:: ASSIGNMENT ::
Give the data again in full. Keep every line the same.

:: EXCERPTED DATA ::
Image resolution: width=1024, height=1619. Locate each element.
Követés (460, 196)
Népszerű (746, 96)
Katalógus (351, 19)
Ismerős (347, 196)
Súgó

:: SOLUTION TO THE PROBLEM ::
Image resolution: width=1024, height=1619. Locate each element.
Követés (460, 196)
Népszerű (746, 96)
Katalógus (351, 19)
Ismerős (347, 196)
Súgó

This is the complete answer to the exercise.